Vuelvo a Antes de que se me olvide, las memorias de José Martínez de Sousa, en las que leo un simpático fragmento dedicado a Marcial Lafuente Estefanía, autor de Bruguera, editorial en la que el lexicográfo trabajó hace décadas. Este autor de novelas del oeste tardaba 24 horas (no seguidas) en escribir cada obra siguiendo una inalterable fórmula narrativa. Tan monótona era su propuesta, que una correctora, nueva en la empresa, dio la alarma de que el manuscrito de Marcial Lafuente que le habían dado a corregir ya lo había entregado revisado la semana anterior. Entonces tuvieron que explicarle que todas sus novelas eran casi iguales.

Pero ¿quién puede afearle algo a Lafuente Estefanía? Más bien lo contrario: consiguió que numerosos lectores acudieran a los quioscos de prensa para intercambiar sus novelas con otras personas.
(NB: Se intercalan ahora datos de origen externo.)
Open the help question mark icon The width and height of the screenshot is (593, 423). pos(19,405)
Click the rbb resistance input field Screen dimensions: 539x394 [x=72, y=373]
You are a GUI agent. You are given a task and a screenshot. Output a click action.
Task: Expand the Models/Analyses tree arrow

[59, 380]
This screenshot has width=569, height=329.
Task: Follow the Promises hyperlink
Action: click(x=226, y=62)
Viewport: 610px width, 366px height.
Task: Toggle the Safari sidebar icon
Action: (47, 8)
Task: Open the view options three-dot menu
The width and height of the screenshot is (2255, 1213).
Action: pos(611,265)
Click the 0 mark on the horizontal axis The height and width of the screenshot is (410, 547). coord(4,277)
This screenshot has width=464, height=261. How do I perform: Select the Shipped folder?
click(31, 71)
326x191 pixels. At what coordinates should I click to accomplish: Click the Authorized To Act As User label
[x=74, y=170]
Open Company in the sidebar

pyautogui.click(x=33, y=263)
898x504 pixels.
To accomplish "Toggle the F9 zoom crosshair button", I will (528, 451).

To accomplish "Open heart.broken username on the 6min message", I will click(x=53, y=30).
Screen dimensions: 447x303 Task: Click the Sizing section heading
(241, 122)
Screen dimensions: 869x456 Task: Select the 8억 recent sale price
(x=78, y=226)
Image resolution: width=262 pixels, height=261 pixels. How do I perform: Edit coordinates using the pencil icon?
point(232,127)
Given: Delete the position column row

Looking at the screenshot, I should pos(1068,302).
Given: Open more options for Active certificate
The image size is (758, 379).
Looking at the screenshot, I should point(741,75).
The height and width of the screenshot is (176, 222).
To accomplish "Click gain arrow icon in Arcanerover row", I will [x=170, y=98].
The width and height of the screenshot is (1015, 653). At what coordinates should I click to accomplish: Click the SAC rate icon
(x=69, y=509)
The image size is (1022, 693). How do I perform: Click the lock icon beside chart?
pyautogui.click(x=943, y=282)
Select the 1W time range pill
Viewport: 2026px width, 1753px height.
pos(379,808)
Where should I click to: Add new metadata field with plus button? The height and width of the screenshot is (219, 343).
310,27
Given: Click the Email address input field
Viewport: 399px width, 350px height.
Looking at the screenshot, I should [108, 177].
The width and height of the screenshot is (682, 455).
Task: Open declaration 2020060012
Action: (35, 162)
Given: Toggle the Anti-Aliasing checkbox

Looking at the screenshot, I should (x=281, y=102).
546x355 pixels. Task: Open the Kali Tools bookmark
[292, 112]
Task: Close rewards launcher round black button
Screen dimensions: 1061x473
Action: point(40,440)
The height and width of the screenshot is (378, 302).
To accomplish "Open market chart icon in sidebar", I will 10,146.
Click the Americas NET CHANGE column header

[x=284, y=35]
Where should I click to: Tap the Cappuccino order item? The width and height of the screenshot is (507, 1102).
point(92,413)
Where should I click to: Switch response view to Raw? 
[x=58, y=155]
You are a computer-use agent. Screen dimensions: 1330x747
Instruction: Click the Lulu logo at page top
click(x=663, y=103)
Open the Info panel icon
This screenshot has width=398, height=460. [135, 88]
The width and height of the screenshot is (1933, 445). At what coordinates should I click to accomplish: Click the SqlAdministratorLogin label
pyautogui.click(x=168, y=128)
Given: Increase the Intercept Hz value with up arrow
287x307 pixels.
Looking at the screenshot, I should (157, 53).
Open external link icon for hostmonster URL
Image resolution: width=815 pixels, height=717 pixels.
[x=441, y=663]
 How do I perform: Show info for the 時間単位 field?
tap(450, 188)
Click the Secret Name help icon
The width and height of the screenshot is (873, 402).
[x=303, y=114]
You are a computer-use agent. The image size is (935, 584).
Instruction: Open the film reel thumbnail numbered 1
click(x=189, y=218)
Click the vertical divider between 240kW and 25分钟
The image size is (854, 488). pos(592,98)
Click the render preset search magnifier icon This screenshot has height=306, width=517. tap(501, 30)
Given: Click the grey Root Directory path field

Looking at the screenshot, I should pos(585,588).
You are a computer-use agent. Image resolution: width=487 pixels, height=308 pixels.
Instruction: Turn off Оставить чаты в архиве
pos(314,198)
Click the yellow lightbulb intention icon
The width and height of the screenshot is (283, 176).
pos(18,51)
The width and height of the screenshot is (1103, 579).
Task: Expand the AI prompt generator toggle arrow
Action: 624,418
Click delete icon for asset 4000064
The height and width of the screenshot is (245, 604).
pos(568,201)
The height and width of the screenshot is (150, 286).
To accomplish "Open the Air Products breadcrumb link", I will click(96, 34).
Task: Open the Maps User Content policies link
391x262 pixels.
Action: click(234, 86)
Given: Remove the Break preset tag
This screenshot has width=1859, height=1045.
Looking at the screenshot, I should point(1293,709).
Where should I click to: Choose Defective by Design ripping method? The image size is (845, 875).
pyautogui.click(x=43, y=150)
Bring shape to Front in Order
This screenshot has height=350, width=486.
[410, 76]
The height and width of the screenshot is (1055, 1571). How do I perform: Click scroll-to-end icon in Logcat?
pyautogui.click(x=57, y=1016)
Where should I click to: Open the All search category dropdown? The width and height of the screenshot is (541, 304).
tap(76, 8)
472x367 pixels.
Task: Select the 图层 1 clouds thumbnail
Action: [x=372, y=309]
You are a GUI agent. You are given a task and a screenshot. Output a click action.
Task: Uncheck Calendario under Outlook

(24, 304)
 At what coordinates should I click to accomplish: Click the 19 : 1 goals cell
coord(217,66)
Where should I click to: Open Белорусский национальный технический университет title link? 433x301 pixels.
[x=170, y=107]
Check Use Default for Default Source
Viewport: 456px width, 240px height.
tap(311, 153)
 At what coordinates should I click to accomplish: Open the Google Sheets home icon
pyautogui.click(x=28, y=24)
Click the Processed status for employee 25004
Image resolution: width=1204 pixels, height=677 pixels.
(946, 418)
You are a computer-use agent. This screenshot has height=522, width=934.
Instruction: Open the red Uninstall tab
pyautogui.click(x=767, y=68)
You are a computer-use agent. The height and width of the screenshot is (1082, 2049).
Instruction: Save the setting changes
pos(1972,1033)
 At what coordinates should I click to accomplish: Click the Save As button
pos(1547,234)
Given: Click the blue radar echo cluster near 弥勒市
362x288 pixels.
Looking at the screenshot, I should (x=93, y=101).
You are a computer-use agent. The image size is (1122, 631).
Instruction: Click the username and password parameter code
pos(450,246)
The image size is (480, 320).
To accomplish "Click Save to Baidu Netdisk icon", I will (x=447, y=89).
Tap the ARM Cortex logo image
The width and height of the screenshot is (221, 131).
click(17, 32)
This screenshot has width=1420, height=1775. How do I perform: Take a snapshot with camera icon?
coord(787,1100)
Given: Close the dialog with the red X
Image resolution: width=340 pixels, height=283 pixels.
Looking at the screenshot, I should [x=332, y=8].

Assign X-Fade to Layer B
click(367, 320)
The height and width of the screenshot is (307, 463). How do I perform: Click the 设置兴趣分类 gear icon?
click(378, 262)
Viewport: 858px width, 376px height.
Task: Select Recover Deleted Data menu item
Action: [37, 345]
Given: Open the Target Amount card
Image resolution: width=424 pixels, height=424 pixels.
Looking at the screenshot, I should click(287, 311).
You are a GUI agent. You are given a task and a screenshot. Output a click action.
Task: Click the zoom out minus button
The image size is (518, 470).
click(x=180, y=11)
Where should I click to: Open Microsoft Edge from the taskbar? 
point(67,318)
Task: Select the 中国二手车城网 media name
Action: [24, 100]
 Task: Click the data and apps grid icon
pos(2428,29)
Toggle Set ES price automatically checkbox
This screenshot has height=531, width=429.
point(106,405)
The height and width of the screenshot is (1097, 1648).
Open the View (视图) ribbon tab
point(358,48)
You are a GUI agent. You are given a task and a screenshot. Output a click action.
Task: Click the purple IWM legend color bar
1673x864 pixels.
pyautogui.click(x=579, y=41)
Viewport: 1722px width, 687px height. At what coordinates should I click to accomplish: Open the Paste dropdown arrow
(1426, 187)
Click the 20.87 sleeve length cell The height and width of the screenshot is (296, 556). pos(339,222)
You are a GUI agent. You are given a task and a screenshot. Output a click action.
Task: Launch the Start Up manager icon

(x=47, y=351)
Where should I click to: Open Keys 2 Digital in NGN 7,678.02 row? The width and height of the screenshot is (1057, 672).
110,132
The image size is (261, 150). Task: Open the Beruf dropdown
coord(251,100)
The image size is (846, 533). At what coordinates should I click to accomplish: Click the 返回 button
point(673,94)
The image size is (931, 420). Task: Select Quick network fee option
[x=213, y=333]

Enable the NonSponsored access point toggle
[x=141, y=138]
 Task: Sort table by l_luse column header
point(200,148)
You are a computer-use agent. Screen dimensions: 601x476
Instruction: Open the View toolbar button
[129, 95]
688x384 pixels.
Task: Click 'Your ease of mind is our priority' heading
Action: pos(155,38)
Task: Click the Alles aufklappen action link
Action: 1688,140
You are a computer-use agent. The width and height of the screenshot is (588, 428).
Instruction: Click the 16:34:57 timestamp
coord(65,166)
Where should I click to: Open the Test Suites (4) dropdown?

Resulta candoroso tanto esfuerzo para leer una y otra vez la misma narración con distinto título, pero supongo que muchos grandes lectores de hoy pasaron sus primeras páginas gracias a esos pistoleros que --como recuerda Martínez de Sousa-- reaparecían en la novela aunque hubieran muerto en capítulos anteriores.

Me solidarizo, desde la distancia, con estos lectores aficionados a los pistoleros de quita y pon. Aún veo a algunos de ellos, por lo general señores mayores, sentados en algún banco mientras leen sus ajados libros. Son lectores despreocupados, poco ambiciosos si se quiere, pero precisamente porque lo son convierten la lectura en una actividad lúdica y sincera, ajena a modas pasajeras o a postureos intelectuales.

Estos lectores residuales de las novelas del oeste se ahorran las presentaciones de libros, el marketing de un semanario cultural o los sabios consejos del librero.

Solo quieren una cosa: leer la misma historia de vaqueros una y otra vez, tratando de manera inconsciente, creo yo, de aferrarse a una España en rústica que ya no existe.